To adapt the analysis for another species, you have to change:



genomes/yeast_genome.fasta which contains the yeast genome in FASTA format:
Each sequence is a chromosome: from 1 to N. (N=16 for S. Cerevisiae)
genome_info_matrix/yeast_genes_for_model.txt which is a matrix with the genes to
consider
If and only if you want to use model 7, which takes in account the Transcription
Factor Binding Sites (TFBS) to define the promoter positions instead of an automatic
approximation (like in models 3 to 6), you need to change the file data/TF.txt which
contains the TFBS positions for the genes.
How to format this gene matrix:
Don't change the name of the columns, they are referenced by our program. They are:
 id: unique id for the gene (can be what you want, it just has to be unique)
 chromosomeNumber: chromosome number from 1 to N (integer)
 strand: "FORWARD" or "REVERSE"
 positionMin: first position of the gene (included)
 positionMax: last position of the gene (included)
The positions are relative to the chromosome, with the first base numbered as 1.

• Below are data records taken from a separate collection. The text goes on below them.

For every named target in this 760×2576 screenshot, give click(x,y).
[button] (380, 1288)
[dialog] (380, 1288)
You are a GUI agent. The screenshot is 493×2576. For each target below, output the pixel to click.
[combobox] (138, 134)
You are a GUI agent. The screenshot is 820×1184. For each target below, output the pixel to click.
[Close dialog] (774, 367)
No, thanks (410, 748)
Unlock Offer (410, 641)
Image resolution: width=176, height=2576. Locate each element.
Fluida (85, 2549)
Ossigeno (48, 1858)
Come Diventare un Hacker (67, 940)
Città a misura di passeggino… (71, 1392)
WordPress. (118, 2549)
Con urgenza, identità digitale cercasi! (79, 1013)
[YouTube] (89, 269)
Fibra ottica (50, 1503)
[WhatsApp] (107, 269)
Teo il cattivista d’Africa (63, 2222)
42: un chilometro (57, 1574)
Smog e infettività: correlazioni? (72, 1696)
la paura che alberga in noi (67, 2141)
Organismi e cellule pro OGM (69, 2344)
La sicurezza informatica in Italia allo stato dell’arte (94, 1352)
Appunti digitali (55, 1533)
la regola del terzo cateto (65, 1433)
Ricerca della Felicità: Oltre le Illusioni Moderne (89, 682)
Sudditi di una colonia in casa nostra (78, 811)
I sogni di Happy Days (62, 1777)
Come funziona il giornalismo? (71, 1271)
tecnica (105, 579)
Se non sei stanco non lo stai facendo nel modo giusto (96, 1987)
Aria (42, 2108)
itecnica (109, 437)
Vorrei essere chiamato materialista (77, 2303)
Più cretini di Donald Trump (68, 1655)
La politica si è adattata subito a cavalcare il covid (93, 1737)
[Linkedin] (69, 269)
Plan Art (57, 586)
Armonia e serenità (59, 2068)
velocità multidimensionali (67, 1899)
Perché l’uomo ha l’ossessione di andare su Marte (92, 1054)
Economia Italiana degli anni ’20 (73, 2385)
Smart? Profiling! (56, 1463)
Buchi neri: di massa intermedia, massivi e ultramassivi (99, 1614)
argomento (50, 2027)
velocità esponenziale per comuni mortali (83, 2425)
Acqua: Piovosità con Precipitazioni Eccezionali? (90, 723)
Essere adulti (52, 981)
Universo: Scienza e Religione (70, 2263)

How to format the TF.txt matrix (only necessary for DSB model 7):
This matrix contains the transcription factor binding sites for each gene.
 chr: chromosome number from 1 to N (optional - unused by SPoRE)
 position: position on the chromosome where the transcription factor binds to regulate
the target gene
 value: any number (optional - unused by SPoRE)
 target: the id of the target gene (an id appearing in the id column of the gene matrix)
 TF: a name for the transcription factor (optional - unused by SPoRE)
As you can see, only the “position” and “target” columns are actually used by SPoRE. The
chromosome number is not used because SPoRE assumes that the position of a TFBS of a
gene is on the same chromosome as the gene (which should be the case unless there is a
bug in the data). Note that the values in columns target and TF are not unique since a TF
may regulate several genes, and several TF may regulate a single gene. If a gene has no
TFBS at all (it never appears in the “target” column) then the promoter position
approximation of models 3-6 is used, so it is not a problem if the information is incomplete. In
the extreme case, if TF.txt is empty, model 7 will be identical to model 6.